1989, Sunday Silence: The Sunday Silence/Easy Goer showdowns were awfully fun to watch when I was a teen. This was probably the last true rivalry (not quite as stirring as Affirmed v. Alydar) on the racing oval now that trainers pick their spots more carefully and horses race less in general. Sunday Silence was retired into his 4YO season after an injury with a record of 9 wins and 5 places from 14 starts! Easy Goer was no slouch either ("don't sell yourself short judge, you're a tremendous slouch" -- Caddyshack) winning 14 of 20 starts, while finishing second 5 times.
2001, Point Given: His sire, Thunder Gulch (winner of 1995 Kentucky Derby and Belmont Stakes) almost made my list, but almosts don't count in horse racing. This horse is the reason I now believe that ANY horse can lose on a particular day, including Big Brown! Point Given's only off-the-board finish (5th) occured in the second fastest Derby in history (won by Monarchos). He rebounded to reel off four consecutive Grade I victories, but unfortunately he was injured after the Travers Stakes at Saratoga (midsummer's Derby) and was not able to officially prove to be one of the greatest since he never faced or beat older horses, the KEY criteria in my book.

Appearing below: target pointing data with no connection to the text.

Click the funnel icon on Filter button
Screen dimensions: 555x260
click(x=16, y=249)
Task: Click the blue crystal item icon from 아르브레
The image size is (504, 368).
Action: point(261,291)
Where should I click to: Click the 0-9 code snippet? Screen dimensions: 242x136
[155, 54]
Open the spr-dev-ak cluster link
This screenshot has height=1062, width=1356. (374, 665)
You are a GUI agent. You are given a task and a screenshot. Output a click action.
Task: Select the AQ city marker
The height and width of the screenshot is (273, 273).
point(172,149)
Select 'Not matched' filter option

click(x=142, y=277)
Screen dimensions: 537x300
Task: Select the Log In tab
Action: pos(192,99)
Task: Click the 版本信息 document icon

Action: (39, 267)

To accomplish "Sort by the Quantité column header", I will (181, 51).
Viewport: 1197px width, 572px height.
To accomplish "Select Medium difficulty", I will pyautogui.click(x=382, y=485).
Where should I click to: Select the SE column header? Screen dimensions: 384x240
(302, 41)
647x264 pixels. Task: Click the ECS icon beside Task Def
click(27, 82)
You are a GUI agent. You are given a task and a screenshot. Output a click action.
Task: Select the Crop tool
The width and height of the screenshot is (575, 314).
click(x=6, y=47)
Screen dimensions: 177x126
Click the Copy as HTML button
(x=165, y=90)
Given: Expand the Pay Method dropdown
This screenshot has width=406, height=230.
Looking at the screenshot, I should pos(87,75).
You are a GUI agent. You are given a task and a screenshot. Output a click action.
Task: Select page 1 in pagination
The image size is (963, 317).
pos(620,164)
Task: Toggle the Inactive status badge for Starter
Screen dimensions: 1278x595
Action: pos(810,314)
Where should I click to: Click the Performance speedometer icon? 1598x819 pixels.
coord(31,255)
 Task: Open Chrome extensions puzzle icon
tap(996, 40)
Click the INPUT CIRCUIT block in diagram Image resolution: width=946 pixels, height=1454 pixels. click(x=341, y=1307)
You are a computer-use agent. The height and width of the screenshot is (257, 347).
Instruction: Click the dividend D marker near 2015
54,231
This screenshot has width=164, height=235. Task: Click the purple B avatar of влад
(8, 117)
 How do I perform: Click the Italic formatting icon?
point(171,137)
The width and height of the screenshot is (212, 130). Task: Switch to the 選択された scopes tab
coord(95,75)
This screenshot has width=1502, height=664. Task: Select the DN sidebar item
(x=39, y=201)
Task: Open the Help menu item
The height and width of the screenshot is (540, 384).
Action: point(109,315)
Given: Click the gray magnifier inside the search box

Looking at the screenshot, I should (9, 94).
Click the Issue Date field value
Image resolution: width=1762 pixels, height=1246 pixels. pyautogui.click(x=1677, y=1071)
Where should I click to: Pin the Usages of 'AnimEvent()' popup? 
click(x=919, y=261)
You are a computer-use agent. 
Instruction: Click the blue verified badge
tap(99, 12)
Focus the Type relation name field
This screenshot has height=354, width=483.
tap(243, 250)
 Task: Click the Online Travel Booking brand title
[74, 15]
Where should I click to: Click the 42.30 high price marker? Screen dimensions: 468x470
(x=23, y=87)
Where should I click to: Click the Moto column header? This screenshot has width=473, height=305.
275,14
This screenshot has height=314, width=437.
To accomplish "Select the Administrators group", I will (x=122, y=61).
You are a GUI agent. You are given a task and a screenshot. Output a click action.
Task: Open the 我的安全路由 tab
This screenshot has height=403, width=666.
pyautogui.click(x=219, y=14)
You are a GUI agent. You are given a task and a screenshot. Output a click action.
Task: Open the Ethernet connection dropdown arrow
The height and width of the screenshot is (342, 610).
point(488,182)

2005, Afleet Alex: I know many of you believe that Smarty Jones was the better of these two who put Oaklawn Park on the 3YO trail, but this is my damn blog! Wow, it feels great to use the word "damn" and not feel the threat of reprisal. Here's my case for Alex; a very versatile colt who won the prestigious Hopeful and Sanford Stakes (setting Stakes record in process) at Saratoga -- the latter being the only race legend Man o' War ever lost. Bred for speed, he seemed to only get better as the distance increased, all the while showing that explosive turn of foot. His greatest moment, however, came in the Preakness Stakes when Scrappy T bolted on the turn crashing into Alex. Jeremy Rose managed to hand on for dear life as Alex's nostrils brushed the sandy loom of the track before picking himself upright and rocketing off to another victory! This horse was truly special and it is too bad his injury and Smarty Jones' "alleged" injury prevented the world from seeing a true heavyweight match race. Finally, the clincher would be Alex's Lemonade Stands and the attention (and donations for children's cancer research) that were a direct result of this horse, the little horse that could.
Speaking of match races, while I do think Big Brown will win on Saturday, the true test would be in late October at Santa Anita IF his connections will do right by racing and send him postward in the 25th anniversary running of the Breeders' Cup Classic against... CURLIN!! What a treat that would be; win, lose or dead-heat.